The negative results for the 830 nm GaAlAs and 1064 nm NdYag lasers can be attributed to several factors such as too high doses, too high power density or the inclusion of patients with poor prognosis from long symptom duration and prior steroid injections. These wavelengths have previously been found effective in some tendon animal studies and in other locations such as shoulder tendinopathies [72, 73]. At this time it is not possible to draw firm conclusions about the clinical suitability of wavelengths 820, 830 and 1064 nm in LET treatment, but the lack of evidence of effects indicates that they cannot be recommended as LET treatment before new research findings have established their possible effectiveness. The lack of effect for these lasers may also serve as a reminder that higher doses is not always best. We have been witnessing a tendency where newly developed lasers with these wavelengths are being marketed with ever-increasing power and power densities. This may be inappropriate because current knowledge about LLLT mechanisms and dose-response patterns at higher powers is inconsistent or lacking.

The positive results for combining LLLT of 904 nm wavelength with an exercise regimen, are encouraging. We would have thought that exercise therapy could have erased possible positive effects of LLLT, but the results showed an added value in terms of a more rapid recovery when LLLT was used in conjunction with an exercise regimen. This may indicate that exercise therapy can be more effective when inflammation is kept under control. Adding LLLT to regimens with eccentric and stretching exercises reduced recovery time by 4 and 8 weeks in two trials [48, 56]. For this reason, LLLT should be considered as an adjunct, not an alternative, to exercise therapy and stretching.

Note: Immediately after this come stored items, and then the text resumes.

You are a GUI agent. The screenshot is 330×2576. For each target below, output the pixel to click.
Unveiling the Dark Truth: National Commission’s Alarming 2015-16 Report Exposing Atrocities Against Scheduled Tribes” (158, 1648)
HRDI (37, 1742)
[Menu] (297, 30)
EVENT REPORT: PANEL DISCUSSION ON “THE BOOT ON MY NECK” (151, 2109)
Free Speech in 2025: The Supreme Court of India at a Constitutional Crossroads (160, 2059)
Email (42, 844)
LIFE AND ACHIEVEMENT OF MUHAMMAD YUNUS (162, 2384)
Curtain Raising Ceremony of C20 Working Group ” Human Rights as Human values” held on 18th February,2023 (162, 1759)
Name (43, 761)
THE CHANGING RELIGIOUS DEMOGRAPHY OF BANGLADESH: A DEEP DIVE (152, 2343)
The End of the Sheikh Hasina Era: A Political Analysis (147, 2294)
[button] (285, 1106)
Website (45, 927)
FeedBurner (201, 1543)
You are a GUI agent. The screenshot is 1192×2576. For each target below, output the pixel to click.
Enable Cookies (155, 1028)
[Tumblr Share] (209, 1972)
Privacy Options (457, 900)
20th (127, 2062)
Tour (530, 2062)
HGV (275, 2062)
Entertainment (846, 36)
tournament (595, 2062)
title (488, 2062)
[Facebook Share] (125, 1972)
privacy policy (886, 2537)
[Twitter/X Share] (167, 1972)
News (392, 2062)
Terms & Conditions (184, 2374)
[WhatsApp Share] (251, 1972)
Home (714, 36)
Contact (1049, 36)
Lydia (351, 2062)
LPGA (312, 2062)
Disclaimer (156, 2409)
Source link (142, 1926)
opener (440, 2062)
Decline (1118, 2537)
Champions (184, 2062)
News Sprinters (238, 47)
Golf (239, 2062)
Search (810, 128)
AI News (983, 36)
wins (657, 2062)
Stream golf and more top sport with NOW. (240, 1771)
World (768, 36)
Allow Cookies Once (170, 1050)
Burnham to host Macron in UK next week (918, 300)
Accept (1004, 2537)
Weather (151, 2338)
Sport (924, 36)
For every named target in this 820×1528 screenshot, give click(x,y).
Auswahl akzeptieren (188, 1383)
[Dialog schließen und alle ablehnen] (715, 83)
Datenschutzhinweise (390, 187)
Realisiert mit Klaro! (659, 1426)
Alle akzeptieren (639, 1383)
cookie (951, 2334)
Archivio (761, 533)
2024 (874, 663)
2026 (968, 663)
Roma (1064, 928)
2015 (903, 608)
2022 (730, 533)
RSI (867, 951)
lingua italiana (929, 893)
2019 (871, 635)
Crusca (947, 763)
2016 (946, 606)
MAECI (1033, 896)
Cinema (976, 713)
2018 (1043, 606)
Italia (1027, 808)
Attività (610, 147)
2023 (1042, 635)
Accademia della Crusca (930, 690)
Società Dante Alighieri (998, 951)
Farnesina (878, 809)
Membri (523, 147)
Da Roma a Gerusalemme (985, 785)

Based on the above findings, LLLT should be considered as an alternative therapy to commonly used pharmacological agents in LET management. Cochrane-based reviews of NSAIDs [8] and corticosteroid injections [5] have found evidence of short-term effects within 4 and 6 weeks, respectively. The short-term reduction in pain intensity after corticosteroid injections may appear to have a more rapid onset and may also be larger in effect size than after LLLT. But on the other hand, the available LLLT-material is confounded by factors capable of deflating effect sizes. In this perspective, there is a need for more high quality trials with head-to-head comparison of short-term effects between LLLT and corticosteroid injections. In the longer term, NSAIDs seems to be ineffective and corticosteroid injections seem to be harmful both at 26 and at 52 weeks [6]. For LLLT there are some significant long-term effects found at 8, 12 and 24 weeks after the end of treatment.

Conclusion

The available material suggests that LLLT is safe and effective, and that LLLT acts in a dose-dependent manner by biological mechanisms which modulate both tendon inflammation and tendon repair processes. With the recent discovery that long-term prognosis is significantly worse for corticosteroid injections than placebo in LET, LLLT irradiation with 904 nm wavelength aimed at the tendon insertion at the lateral elbow is emerging as a safe and effective alternative to corticosteroid injections and NSAIDs. LLLT also seems to work well when added to exercise and stretching regimens. There is a need for future trials to compare adjunctive pain treatments such as LLLT with commonly used pharmacological agents.